The bright idea was to tap into the address lines of the SRAM chip to monitor dictionary usage. This would greatly help with the compression part so that I could focus more on XOR mask. Since it's just 7 address lines, 8 data ones and two control signals, I decided to wire it up completly. It helps this chip is 3V3 so no need for the overvoltage protection, the transient snubbing resistors on my FGPA board will suffice. Imagine my surprise when I started up logic analyzer project and saw that the data stored in SRAM is already de-XORed... What a find :) It took just few minutes and a piece of paper to figure out the complete XOR mask for Oh! My Goddess cart and learn it's only 4-byte long. A bit more time passed and a prototype decoder was ready and working PC-side.
So I went ahead and soldered some wires to GG2K cart as well. This is pretty clean compared to OMG, wouldn't you say. And some screenshots from SRAM usage monitor for two different input patterns:
This time the XOR mask was also easy to calculate but then the decoder failed to produce expected result. It only got two first bytes (one output word) right. A moment later I discovered that there are two modes of operation, one direct and one based on substraction. OMG uses substraction mode and only dictionary data (and not even all of it), while GG2K uses direct mode and has some data bytes stored in the compression command stream. A few fixes and the code was working in all cases. Mystery solved. Time elapsed... eh, let's say months. Obviously not spent entierly on this problem but I kept poking it and thinking about it all the time.

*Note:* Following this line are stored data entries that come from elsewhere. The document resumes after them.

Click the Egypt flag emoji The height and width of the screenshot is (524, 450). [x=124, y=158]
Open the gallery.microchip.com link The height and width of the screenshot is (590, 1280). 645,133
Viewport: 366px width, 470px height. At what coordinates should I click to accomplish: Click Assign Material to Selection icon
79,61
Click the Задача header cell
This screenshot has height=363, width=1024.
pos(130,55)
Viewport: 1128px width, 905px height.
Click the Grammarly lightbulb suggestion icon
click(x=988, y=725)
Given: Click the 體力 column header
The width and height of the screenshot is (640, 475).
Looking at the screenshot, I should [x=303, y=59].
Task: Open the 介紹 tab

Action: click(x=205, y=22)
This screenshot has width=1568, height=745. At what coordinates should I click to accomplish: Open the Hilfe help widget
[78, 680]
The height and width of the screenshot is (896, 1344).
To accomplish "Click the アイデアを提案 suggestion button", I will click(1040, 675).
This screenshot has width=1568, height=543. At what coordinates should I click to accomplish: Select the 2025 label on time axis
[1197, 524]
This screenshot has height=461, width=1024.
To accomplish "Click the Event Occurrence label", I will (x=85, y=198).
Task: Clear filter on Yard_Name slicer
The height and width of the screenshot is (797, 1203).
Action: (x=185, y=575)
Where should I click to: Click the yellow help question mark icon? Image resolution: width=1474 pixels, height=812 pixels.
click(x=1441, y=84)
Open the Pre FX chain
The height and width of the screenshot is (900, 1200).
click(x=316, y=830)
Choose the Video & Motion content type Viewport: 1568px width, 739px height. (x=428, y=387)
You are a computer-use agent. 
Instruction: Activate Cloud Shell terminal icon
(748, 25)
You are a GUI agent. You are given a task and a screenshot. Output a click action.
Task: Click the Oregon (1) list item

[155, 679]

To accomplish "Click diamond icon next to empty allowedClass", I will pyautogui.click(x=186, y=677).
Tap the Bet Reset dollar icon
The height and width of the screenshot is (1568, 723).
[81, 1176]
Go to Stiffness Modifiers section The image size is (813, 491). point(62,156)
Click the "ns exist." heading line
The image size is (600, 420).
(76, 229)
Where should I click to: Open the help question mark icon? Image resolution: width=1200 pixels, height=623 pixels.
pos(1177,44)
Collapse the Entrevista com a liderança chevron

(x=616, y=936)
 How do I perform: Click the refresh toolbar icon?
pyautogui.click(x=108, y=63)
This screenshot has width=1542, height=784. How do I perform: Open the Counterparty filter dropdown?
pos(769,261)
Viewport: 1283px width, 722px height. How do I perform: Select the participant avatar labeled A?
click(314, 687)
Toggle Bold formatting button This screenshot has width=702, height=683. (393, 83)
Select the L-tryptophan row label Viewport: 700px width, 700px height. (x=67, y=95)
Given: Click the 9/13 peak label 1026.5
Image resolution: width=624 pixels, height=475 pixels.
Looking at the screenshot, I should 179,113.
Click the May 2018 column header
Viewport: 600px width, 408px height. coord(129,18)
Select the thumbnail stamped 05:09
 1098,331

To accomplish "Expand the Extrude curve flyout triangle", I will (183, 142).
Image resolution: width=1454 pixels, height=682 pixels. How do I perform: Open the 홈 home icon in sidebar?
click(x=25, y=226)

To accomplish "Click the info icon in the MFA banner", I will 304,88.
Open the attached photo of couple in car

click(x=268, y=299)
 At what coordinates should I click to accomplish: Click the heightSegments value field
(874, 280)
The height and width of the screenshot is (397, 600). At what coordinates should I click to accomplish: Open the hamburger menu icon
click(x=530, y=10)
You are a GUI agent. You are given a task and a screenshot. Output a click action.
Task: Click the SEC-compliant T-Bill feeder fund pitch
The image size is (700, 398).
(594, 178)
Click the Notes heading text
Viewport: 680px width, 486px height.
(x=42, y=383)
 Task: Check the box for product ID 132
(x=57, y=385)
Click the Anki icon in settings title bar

It's possible that M1 would be broken sooner if I had GG2K instead of OMG to work on - but that is just another theory, one that is never going to be verified :) Fact is I was extremly lucky to get just 3 carts and happen to hit all protection methods (M1 for OMG, M2 for DOA2 and M3 for CVSSNK).
No NAOMI carts were harmed during research or making of this document.
And a small post scriptum, yes, I know that MVSC2 does not work well on T12/7 for some people. I even know why. I did say stick to T12/5 in case of problems. I also confirm that second player input will not work since I forgot to add one line of code. Happens. Stop bugging me about it.